'To Kill a Mockingbird' Broadway Return Canceled, Playwright Aaron Sorkin Blames Disgraced Producer Scott Rudin
29.07.2022 - 23:25
/ justjared.com
The acclaimed play To Kill a Mockingbird will no longer be returning to Broadway and the show’s playwright Aaron Sorkin is placing blame on disgraced producer Scott Rudin.
The show was one of the most successful plays of all time after it opened in 2018 and it returned to Broadway in Fall 2021 with original star Jeff Daniels.
After Jeff left the play on January 2, Broadway was hit by the resurgent pandemic and the producers made the decision to temporarily close the show on January 16. The original plan to reopen the play on June 1 never happened and now the show will not return at all.
Click inside to find out what happened…
Rudin was the original lead producer of the play, but he stepped back from his producing duties amid allegations about his behavior.
The New York Times reports that Rudin continues to control the rights to the stage adaptation and he decided to halt the plans to reopen the show.
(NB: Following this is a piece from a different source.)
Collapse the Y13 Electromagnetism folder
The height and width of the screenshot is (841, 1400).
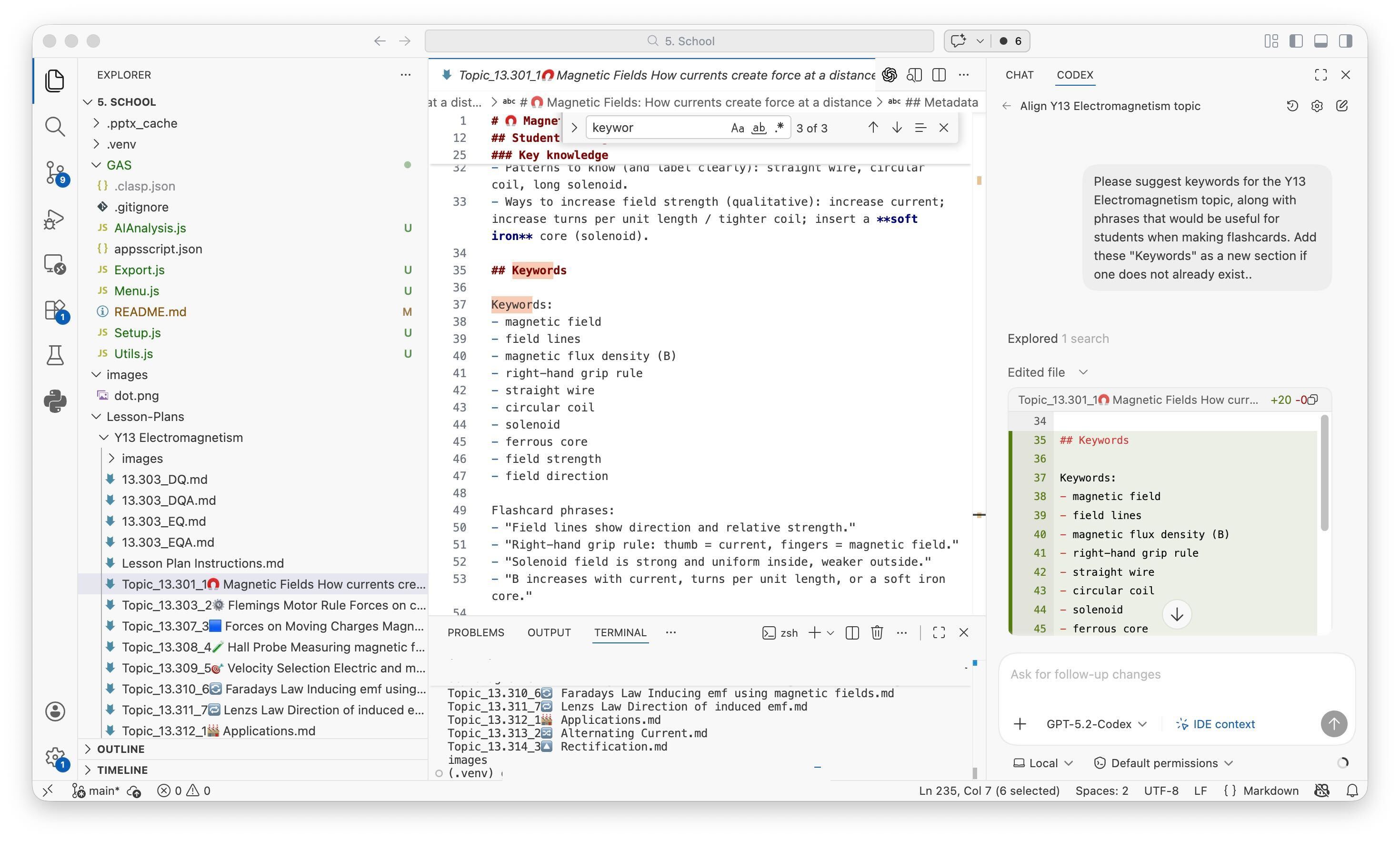[x=104, y=437]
“At the last moment, Scott reinserted himself as producer and for reasons which are, frankly, incomprehensible to us both, he stopped the play from reopening,” Sorkin and director Bartlett Sher wrote in an email to the cast and crew.
Rudin wrote in an email, “The reason I opted not to bring back TKAM has to do with my lack of confidence in the climate for plays next winter. I do not believe that a remount of Mockingbird would have been competitive in the marketplace.” He added, “It’s too risky and the downside is too great. I’m sorry you’re disappointed. It’s the right decision for the long life of the show.”
Sorkin and Sher said they “mourn the loss of all the jobs — onstage, backstage, and front of house — that just disappeared.”